- **Data**:
===
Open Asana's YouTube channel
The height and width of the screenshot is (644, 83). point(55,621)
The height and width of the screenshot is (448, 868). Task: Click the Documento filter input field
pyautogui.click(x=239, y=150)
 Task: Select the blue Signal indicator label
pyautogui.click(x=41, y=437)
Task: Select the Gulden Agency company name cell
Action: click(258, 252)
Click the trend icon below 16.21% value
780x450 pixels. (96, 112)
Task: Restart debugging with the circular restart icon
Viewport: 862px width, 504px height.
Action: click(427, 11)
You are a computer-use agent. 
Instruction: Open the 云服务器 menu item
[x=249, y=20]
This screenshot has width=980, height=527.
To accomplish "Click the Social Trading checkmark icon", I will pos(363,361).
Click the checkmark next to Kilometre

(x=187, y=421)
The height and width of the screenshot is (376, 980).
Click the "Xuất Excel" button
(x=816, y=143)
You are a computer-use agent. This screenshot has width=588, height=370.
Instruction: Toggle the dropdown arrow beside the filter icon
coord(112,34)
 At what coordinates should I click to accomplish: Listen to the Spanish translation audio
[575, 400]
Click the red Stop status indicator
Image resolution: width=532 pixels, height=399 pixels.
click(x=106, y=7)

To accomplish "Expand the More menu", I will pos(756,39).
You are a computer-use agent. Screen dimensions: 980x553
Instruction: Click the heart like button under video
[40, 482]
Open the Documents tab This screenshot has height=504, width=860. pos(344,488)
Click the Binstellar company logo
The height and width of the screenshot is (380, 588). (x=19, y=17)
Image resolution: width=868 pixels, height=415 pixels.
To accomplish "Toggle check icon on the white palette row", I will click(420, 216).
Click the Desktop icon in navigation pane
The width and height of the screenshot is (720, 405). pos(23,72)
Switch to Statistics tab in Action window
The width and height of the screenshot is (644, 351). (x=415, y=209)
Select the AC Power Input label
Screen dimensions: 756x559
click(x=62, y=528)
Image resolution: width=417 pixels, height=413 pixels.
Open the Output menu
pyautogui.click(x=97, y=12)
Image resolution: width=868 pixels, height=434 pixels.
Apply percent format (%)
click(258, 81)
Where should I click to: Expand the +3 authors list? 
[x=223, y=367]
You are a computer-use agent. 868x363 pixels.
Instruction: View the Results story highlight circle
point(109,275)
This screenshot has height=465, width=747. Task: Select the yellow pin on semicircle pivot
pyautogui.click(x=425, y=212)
===
- **The task**:
Within the records, filter for lines that contain the word "computer" and show each one.

- **Answer to this exercise**:
You are a computer-use agent. 
You are a computer-use agent. This screenshot has width=588, height=370.
You are a computer-use agent. Screen dimensions: 980x553
You are a computer-use agent. 868x363 pixels.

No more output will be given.